Historically machines have created far more jobs than they have replaced, but this time will be different. With the advent of Artificial Intelligence (AI), machine learning and the Internet of Things (IoT) – in short, Industry 4.0 – machines are quickly getting better at performing both manual and cognitive tasks without much human intervention. In the past machines have augmented human labour. Now, they are replacing it.

An increasing number of studies show a positive correlation between automation and jobs – not only in the past, but also under the conditions of Industry 4.0.

According to Nicolette Barnard, Head of HR at Siemens Australia who will be speaking at Digitalize 2017, “while technology continues to transform tasks within jobs, the occupation itself will remain and not disappear”.

This does not mean that there will be a smooth transition. In the middle-income bracket, where most people work, employees with the right skills for Industry 4.0 are upwardly mobile – the value of their work increases, but there is a severe shortage of such workers. Globally, supply will fall short by 40 million in 2020, according to McKinsey. Concurrently, workers who lack the right skill sets are facing downward pressure.

In the past five years, a number of mass open online courses (MOOC) have begun to address both problems. They are enabling employees to obtain new qualifications even as they continue to work.

One of most reputable, Coursera, currently has 24 million registered students. Its founder, Andrew Ng, is a Stanford scholar with a background in AI. “As AI researchers,” he said in an interview with The Economist, “we have an ethical responsibility to address the problems we create.”
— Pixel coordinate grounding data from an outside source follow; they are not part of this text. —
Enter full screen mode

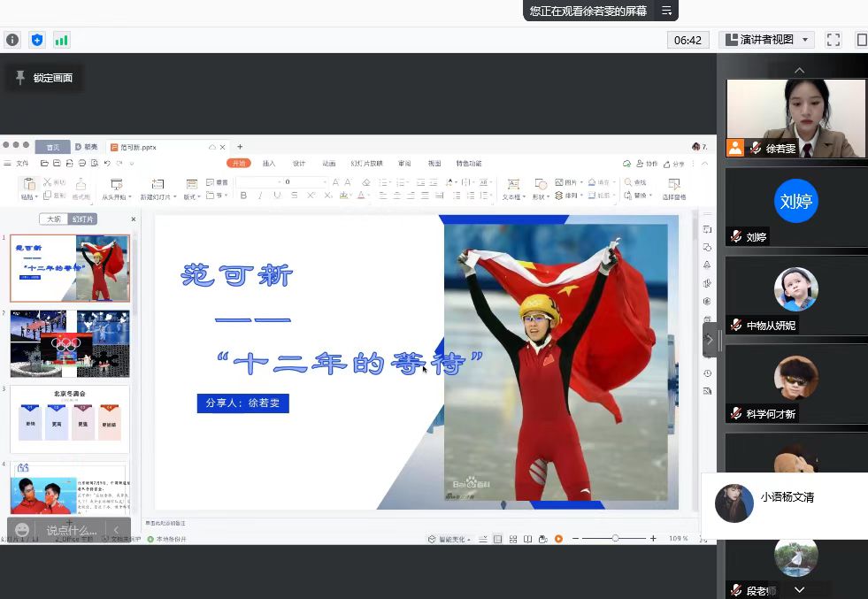click(x=833, y=40)
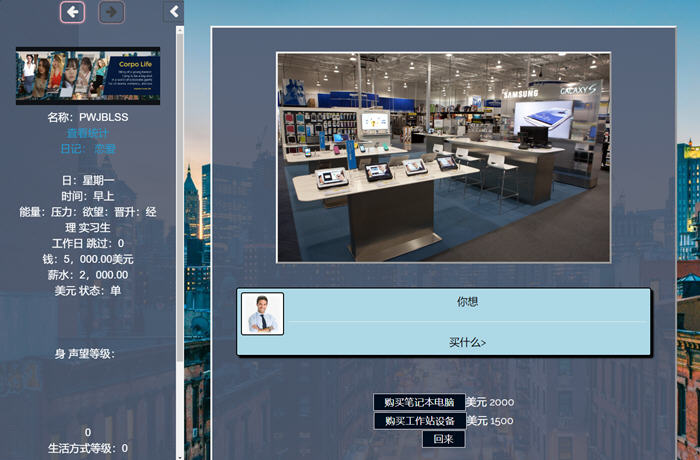Collapse the sidebar with the chevron
Image resolution: width=700 pixels, height=460 pixels.
174,12
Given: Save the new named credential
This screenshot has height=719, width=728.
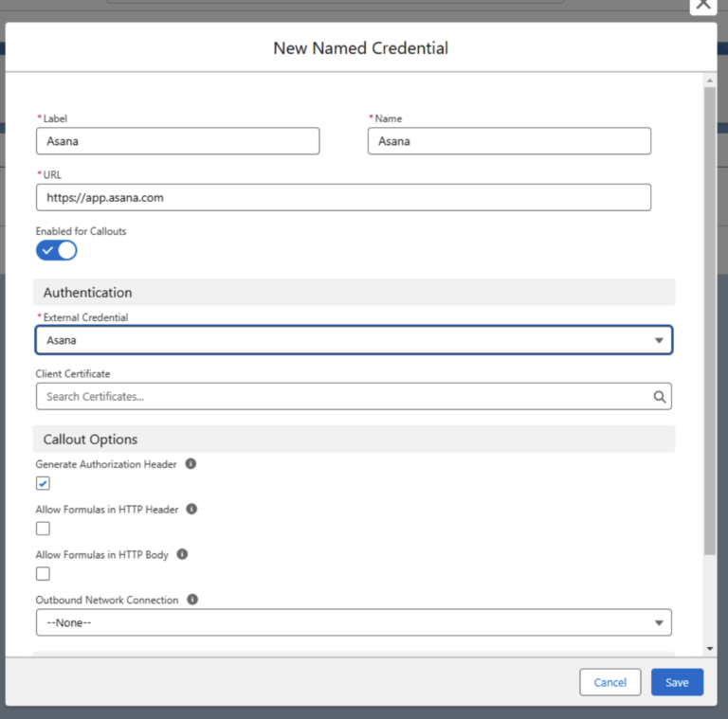Looking at the screenshot, I should pyautogui.click(x=677, y=682).
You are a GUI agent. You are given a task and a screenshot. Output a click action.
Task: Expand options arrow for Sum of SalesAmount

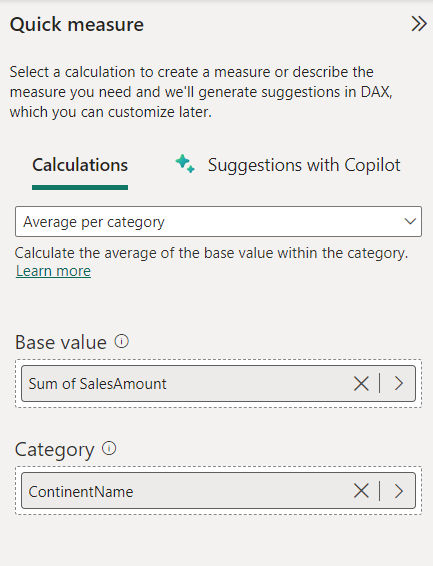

On-the-job-training is equally important. Apprentices at the Siemens campus in Germany, for example, learn to utilise augmented reality (AR) in order to work alongside cooperative robots. They learn to check components digitally, and to test code for automation systems by utilising virtual models. Clearly, this goes far beyond traditional skill sets and training methods.

Jobs are changing
When manufacturing merges with information and communication technology, workers will have new sets of tasks. Their jobs are increasingly focused on planning and coordinating, supervising and decision making. To the extent that their work remains manual, it will increasingly be augmented by machines such as collaborative robots.

However, automation is not restricted to manufacturing industries. It plays increasingly important roles elsewhere. In medicine, physicians applying AI to diagnostics can improve outcomes significantly. In recent tests, some forms of automated image recognition performed up to 50% better at classifying malignant tumours when analysing X-rays and CT-scans than a team of expert human radiologists. The machines had a false negative rate (where a cancer is missed) of zero, compared to 7% for the human team.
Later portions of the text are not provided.